Make sure that register is enabled and open ports on your firewall for 5061 as well as for audio RTP 7078-7079. Consider setting encryption as mandatory in the Calls and Chat tab. Any settings will be written to ~.config/linphone/linphonerc by default.

If everything was able to reach the provider and register, you should see the icon near your account turn green. Try calling out by entering a number (+ full area code) in the top bar. Linphone-desktop automatically enters the complete dialing information in the background (the terminal version needs manual entry, more on this below).

The resource over at callcentric have a fairly good runthrough of the whole process.

Guide, for command line purists

Install the linphone-cli package. Other distributions may go by different names. Debian once had it under linphone-nogtk. The first time you run the console linphone, a new configuration file will be created at .linphonerc.

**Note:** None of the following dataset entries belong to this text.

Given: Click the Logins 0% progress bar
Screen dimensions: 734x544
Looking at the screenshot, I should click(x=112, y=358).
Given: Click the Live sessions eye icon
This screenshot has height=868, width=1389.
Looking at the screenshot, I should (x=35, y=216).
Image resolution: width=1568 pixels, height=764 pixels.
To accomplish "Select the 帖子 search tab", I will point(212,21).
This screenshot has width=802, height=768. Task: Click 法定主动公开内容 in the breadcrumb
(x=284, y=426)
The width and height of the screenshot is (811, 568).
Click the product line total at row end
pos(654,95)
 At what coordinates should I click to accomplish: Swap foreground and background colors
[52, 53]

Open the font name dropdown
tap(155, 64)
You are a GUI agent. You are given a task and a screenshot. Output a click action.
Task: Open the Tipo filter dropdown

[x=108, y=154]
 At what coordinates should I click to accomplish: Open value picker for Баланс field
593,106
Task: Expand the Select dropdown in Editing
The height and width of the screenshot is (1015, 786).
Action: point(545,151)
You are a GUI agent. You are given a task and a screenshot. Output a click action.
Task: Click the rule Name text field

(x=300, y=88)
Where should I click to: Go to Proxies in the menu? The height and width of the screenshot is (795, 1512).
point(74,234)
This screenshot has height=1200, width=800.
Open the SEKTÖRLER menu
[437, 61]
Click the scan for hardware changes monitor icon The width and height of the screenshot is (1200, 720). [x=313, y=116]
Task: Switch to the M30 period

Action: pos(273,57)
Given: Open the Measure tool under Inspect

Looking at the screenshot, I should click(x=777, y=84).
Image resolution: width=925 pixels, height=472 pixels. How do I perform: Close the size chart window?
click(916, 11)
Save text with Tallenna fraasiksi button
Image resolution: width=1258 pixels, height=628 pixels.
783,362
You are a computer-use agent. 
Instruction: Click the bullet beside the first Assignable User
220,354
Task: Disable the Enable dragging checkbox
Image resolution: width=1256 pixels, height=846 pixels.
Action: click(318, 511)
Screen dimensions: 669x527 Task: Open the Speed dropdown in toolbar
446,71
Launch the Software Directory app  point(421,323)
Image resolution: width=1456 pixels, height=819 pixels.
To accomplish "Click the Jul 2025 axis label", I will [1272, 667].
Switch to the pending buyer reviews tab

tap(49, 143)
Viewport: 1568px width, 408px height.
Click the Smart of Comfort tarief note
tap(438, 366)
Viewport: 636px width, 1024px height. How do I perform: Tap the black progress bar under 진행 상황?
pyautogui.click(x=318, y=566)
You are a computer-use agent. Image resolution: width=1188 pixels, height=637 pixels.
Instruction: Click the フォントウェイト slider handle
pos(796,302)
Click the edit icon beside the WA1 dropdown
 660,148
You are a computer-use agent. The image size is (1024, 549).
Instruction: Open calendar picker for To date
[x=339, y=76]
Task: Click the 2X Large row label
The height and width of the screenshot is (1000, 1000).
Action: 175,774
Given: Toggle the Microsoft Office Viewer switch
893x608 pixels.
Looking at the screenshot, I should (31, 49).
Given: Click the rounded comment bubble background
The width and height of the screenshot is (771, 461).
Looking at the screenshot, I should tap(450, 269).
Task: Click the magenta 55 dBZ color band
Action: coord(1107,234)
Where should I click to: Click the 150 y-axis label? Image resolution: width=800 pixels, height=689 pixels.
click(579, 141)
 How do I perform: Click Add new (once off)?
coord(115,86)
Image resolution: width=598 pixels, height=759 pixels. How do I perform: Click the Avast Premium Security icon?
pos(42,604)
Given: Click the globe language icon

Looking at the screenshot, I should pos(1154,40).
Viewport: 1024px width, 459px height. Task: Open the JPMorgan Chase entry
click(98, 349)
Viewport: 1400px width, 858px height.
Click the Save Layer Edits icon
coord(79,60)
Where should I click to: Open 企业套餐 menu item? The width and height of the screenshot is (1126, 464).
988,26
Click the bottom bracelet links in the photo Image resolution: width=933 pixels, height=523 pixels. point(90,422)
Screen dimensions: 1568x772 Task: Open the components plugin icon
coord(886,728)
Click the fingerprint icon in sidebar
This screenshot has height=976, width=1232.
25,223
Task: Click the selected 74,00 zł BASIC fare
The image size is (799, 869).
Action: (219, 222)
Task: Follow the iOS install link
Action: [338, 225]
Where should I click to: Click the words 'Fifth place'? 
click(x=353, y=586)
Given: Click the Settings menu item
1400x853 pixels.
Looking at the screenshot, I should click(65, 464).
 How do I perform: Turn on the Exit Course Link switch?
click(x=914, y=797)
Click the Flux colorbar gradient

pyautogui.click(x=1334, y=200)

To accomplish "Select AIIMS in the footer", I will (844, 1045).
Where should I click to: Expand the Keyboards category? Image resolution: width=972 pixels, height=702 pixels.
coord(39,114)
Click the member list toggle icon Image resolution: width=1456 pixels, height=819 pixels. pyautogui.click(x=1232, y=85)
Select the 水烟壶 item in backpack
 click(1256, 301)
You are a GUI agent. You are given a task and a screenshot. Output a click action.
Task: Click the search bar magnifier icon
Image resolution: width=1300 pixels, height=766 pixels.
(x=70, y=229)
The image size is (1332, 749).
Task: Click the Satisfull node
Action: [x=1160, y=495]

Note that this is in a different location from the GTK version.

I’ve found that it is very important that the linphonerc has information given for the proxy section for some reason.

Add default_proxy=0 under [sip]:

[sip]
root_ca=/usr/share/linphone/rootca.pem
verify_server_certs=1
verify_server_cn=1
contact=sip:0123456@sip.mysiphost.com
media_encryption=none
default_proxy=0
guess_hostname=1
inc_timeout=30
in_call_timeout=0
delayed_timeout=4
register_only_when_network_is_up=1
register_only_when_upnp_is_ok=1

And account authentication info:

[auth_info_0]
username=0123456
realm=sip.mysiphost.com
domain=sip.mysiphost.com
algorithm=MD5

Supply configuration for proxy even if you don’t find that you’ll be using one and disable reporting:

[proxy_0]
reg_proxy=<sip:sip.mysiphost.com;transport=udp>
reg_identity=sip:0123456@sip.mysiphost.com
realm=sip.linphone.org
contact_parameters=message-expires=604800
quality_reporting_collector=sip:voip-metrics@sip.linphone.org;transport=tls
quality_reporting_enabled=0
quality_reporting_interval=0
reg_expires=3600
reg_sendregister=1
publish=1
avpf=-1
avpf_rr_interval=1
dial_escape_plus=0
privacy=32768
push_notification_allowed=0
idkey=proxy_config_5CpZ4jeMwtMmBi6
publish_expires=3600
nat_policy_ref=yYm95Uxki2OTCRx

Point linphone at your default sound device, if it isn’t already:

[sound]
ec_filter=MSWebRTCAEC
ringer_dev_id=ALSA: default
playback_dev_id=ALSA: default
capture_dev_id=ALSA: default
echocancellation=1
remote_ring=/usr/share/sounds/linphone/ringback.wav
playback_gain_db=0.000000
mic_gain_db=0.000000

Now, when you run linphonec, it should connect to your provider and await any incoming calls or user input. Type answer to pick up an incoming call or call out with:

call sip:15555555555@sip.mysiphost.com

End the call with terminate. Also consider using linphonecsh which sets up a linphone daemon (linphoncsh init) and then just place calls through that if you would prefer not to have a dedicated terminal window open for linphone or if you want to work telephony into your scripts.

For now, it seems that softphones with VoIP/SIP calling are accepted to interface with the gears of society although, like mentioned above, normie phones are now marking phone numbers originating from these services as spam risk. Who knows how long before the psychopaths catch on and try to start banning SIP from personal use or outright blocking the numbers from interacting with their NWO compliant companies. If calling was the last remaining functionality keeping you from ditching your zombie phone, then better to switch now than later.